On 21 November, the Anglo-Portuguese expeditionary force, bolstered by the 38-gun Portuguese Navy frigate Glória, arrived at the River Plate. McNamara decided against launching an attack after discovering that the Spanish defenders were already informed of the outbreak of war. He then ordered his fleet to sail towards Colónia do Sacramento, hoping to retake the captured settlement. On 6 January 1763, the Anglo-Portuguese warships anchored offshore close to the Colónia do Sacramento fortifications. They began bombarding it while the Portuguese troopships and store ships waited further out at sea. After a three-hour bombardment of the city walls, counter-fire from the Spanish defenders caused a fire on the Lord Clive, eventually spreading to the powder magazine, which exploded, destroying the ship and killing 272 crew members, including McNamara. The damaged Ambuscade, which had suffered casualties amounting to 40 crew members killed and 105 wounded, led the defeated expedition back to Rio de Janeiro.

=== Further Spanish operations ===

On January 1763, after his refurbishment of Colónia do Sacramento, Cevallos led two columns in a sweep throughout the region of modern-day Uruguay against other Portuguese outposts. The Portuguese fort of Santa Tereza, garrisoned with only 150 unpaid and demoralized soldiers, was swiftly captured on 19 February; shortly thereafter, the Spanish moved to attack the fort of San Miguel. The fort's garrison launched an unsuccessful 400-man sortie against the 3,000-strong besieging Spaniards, which resulted in 305 Portuguese soldiers becoming prisoners of war and the capture of the fort. These offensives resulted in Portuguese governor Eloy Madureira ordering the village of Rio Grande to be abandoned in the face of the advancing Spaniards, who occupied the settlement on 24 April. There, Cevallos learned of the signing of the Treaty of Paris, which stipulated that all hostilities between the belligerent powers cease by 8 April. As a result of this, Cevallos concluded his campaign, bringing an end to hostilities in the region.

== Aftermath ==

Though the expedition did not influence the terms of the Treaty of Paris, the Spanish successes in South America contrasted with their failures in the other theatres of war, including a failed invasion of Portugal and major defeats at Havana and Manila. As historian Manuel Fernández Álvarez noted:

 In January 1762, Spain opened hostilities with England [and against Portugal on 5 May 1762]. However, the effects were very different from those expected... The outcome: the loss of Havana and Manila [and most of the Rio Negro Valley in North Brazil] while our army engaged an unfortunate ground campaign against Portugal. Only the conquest of Colónia do Sacramento by Pedro Cevallos, from Uruguay, put a positive note on the Spanish side, but however, had no influence on subsequent agreements that ended the war.

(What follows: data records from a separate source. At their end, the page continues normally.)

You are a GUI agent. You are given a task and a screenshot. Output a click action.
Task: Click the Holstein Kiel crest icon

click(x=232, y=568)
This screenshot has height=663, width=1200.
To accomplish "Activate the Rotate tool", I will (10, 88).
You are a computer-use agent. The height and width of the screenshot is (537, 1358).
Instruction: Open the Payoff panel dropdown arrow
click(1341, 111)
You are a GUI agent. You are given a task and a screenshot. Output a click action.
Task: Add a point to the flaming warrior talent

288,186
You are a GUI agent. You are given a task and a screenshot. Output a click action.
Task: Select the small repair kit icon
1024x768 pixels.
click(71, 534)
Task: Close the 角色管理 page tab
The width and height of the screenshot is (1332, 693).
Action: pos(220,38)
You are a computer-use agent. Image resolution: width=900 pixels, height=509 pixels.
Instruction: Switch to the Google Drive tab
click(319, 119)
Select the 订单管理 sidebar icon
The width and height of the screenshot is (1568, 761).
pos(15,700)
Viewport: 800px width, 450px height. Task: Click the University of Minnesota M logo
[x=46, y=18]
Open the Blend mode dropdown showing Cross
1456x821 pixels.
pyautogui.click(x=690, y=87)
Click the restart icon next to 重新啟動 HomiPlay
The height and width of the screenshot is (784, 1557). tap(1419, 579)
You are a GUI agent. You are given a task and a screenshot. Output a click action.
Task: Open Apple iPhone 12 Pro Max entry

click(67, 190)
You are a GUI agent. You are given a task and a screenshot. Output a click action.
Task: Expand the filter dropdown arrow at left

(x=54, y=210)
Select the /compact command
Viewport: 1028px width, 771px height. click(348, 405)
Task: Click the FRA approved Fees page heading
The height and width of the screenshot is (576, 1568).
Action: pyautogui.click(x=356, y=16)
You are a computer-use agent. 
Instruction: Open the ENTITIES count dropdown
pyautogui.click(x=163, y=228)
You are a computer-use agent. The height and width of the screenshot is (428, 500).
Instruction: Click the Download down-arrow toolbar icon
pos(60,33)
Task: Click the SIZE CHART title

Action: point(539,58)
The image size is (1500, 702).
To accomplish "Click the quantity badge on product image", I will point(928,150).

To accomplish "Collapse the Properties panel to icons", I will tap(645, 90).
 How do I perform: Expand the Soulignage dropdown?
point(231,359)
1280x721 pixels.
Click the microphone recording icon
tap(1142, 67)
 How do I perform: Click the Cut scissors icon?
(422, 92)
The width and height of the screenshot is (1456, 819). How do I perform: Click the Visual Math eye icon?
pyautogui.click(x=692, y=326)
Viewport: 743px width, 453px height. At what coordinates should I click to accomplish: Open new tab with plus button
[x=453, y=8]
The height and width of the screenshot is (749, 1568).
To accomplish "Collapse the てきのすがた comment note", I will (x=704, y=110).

Upon receiving news of Cevallos' successes in South America, Charles III responded by saying:

 [This victory] fills me with joy for the honour of my troops, since for everything else it is not that way.

Colónia do Sacramento was returned to Portugal as part of the terms of the Treaty of Paris, while Santa Tereza (which had been extensively refurbished on Cevallos' orders), San Miguel and Rio Grande remained under Spanish control. The Portuguese refused to accept losing control over these outposts, launching several cross-border cattle raids and harassing Spanish military elements across the border. These actions eventually resulted in an undeclared war breaking out between Spain and Portugal from 1776 to 1777. During this conflict, Cevallos recaptured Colónia do Sacramento, resulting in the settlement being permanently ceded to the Spain as part of the terms of the First Treaty of San Ildefonso.